---------- TEXT ----------

- League: Premier Lacrosse League
- 2020 record: 3–3
- General Manager: Nat St. Laurent
- Coach: Nat St. Laurent

= 2020 Redwoods Lacrosse Club season =

2nd season in franchise history

The 2020 Redwoods Lacrosse Club season was the 2nd season of the Redwoods Lacrosse Club (now the California Redwoods) of the Premier Lacrosse League (PLL). The Redwoods finished with a 3–3 record and lost 13–12 to the Whipsnakes Lacrosse Club in the semifinals.

== Drafts ==

=== Expansion draft ===

Prior to the 2020 Premier Lacrosse League season, the Waterdogs Lacrosse Club was founded and admitted to the league as an expansion team. All of the league's teams at the time were subject to have players drafted by Waterdogs. Two of the Redwoods' players were drafted by the Waterdogs: defender Brian Karalunas and midfielder Wes Berg.

----------

(STATED TASK 1): Extract the passage of the 2020 Redwoods season text between "- League: Premier" and "in the semifinals.", inclusive.
(STATED TASK 2): Name every person mentioned in the 2020 Redwoods season text.

---------- PROVIDED RECORDS ----------

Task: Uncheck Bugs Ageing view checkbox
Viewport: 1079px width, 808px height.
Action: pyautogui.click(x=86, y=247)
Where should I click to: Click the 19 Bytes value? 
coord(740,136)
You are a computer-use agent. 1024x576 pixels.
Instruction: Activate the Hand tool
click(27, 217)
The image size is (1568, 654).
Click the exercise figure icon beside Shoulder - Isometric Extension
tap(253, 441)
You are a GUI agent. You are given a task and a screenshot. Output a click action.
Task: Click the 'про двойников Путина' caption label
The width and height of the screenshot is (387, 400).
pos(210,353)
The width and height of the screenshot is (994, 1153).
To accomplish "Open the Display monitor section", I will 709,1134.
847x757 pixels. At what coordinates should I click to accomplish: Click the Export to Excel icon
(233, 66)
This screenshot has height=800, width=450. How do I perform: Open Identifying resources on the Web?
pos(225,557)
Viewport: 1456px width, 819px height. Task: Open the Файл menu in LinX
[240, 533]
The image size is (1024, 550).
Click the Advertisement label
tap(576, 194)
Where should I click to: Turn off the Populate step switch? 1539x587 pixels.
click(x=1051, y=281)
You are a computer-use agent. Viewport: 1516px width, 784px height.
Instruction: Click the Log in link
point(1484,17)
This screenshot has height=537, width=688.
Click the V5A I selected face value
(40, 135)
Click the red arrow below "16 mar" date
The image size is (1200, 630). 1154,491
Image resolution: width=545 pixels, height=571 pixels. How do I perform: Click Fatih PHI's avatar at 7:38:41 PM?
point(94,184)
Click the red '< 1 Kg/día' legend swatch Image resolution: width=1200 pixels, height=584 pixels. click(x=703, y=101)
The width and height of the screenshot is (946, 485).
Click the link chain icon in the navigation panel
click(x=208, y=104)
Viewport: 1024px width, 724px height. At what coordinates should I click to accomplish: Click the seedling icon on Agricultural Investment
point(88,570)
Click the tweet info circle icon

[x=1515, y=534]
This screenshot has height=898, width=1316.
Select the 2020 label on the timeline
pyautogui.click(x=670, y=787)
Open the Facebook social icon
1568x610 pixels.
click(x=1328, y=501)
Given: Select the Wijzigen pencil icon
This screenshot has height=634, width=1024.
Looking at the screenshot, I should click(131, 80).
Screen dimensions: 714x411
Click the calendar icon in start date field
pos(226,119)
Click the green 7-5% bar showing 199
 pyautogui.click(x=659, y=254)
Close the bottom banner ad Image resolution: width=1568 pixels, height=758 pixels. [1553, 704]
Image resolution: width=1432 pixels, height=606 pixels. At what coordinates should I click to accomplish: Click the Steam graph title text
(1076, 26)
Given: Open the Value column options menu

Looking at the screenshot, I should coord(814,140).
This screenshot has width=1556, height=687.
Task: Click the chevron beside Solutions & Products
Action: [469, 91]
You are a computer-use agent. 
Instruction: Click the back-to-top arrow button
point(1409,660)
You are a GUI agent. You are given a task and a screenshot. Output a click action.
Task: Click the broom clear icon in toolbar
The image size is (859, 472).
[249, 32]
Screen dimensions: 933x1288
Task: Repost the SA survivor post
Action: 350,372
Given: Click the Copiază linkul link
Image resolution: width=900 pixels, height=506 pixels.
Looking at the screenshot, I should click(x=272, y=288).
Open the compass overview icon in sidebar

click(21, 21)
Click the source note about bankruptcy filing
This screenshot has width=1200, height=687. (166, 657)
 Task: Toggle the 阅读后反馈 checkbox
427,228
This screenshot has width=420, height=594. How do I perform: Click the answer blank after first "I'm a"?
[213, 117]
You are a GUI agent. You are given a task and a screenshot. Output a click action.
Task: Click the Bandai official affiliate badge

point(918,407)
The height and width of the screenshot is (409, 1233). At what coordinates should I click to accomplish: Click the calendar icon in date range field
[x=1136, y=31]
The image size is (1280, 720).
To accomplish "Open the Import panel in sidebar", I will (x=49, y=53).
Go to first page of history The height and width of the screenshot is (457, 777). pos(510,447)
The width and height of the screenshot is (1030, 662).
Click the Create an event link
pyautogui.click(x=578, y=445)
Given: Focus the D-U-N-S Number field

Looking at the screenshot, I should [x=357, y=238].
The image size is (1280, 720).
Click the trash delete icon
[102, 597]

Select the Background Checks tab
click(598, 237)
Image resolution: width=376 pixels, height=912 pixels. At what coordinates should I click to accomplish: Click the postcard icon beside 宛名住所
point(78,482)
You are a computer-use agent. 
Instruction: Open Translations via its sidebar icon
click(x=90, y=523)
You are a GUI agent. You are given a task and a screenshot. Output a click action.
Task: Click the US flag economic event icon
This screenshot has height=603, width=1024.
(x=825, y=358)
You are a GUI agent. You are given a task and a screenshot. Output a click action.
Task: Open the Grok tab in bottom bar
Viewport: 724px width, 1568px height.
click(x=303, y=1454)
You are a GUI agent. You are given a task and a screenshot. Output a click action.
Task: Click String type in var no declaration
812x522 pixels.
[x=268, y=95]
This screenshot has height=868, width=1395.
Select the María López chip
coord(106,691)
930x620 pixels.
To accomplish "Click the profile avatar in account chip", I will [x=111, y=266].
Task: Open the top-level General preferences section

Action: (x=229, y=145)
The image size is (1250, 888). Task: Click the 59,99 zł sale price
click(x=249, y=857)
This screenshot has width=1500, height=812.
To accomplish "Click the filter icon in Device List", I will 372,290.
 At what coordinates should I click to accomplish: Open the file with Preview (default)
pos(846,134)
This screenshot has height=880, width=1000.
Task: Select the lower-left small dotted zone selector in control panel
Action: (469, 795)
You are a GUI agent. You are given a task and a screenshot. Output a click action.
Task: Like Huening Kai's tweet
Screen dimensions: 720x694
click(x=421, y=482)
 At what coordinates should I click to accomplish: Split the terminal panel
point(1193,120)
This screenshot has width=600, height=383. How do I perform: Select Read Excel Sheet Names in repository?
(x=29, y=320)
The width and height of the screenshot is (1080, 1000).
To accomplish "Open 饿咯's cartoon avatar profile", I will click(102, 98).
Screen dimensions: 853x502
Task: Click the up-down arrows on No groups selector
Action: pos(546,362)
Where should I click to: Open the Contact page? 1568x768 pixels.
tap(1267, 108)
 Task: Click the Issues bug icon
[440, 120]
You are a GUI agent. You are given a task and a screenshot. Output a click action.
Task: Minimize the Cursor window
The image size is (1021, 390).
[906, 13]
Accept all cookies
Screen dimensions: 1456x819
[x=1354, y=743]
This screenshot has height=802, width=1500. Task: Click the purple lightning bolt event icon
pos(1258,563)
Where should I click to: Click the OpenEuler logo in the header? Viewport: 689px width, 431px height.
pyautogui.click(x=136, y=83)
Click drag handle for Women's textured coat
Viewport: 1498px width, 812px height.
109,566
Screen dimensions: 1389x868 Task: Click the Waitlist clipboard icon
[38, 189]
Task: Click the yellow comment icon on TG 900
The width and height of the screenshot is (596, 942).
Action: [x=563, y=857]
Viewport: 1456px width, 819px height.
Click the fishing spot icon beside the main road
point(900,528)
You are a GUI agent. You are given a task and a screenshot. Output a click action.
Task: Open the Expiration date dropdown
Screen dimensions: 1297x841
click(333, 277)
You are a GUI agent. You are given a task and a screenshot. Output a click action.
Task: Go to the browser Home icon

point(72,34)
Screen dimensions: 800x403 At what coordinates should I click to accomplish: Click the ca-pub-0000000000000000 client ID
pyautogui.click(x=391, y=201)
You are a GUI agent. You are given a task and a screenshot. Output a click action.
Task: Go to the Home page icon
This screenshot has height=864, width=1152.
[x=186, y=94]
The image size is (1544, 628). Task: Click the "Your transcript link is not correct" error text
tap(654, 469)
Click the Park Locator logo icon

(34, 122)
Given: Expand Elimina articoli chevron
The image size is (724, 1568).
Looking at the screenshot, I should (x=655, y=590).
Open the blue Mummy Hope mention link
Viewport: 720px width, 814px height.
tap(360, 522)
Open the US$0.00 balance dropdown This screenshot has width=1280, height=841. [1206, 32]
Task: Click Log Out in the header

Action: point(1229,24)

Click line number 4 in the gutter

----------

(TASK RESULT 1):
- League: Premier Lacrosse League
- 2020 record: 3–3
- General Manager: Nat St. Laurent
- Coach: Nat St. Laurent

= 2020 Redwoods Lacrosse Club season =

2nd season in franchise history

The 2020 Redwoods Lacrosse Club season was the 2nd season of the Redwoods Lacrosse Club (now the California Redwoods) of the Premier Lacrosse League (PLL). The Redwoods finished with a 3–3 record and lost 13–12 to the Whipsnakes Lacrosse Club in the semifinals.

(TASK RESULT 2):
- Nat St. Laurent
- Brian Karalunas
- Wes Berg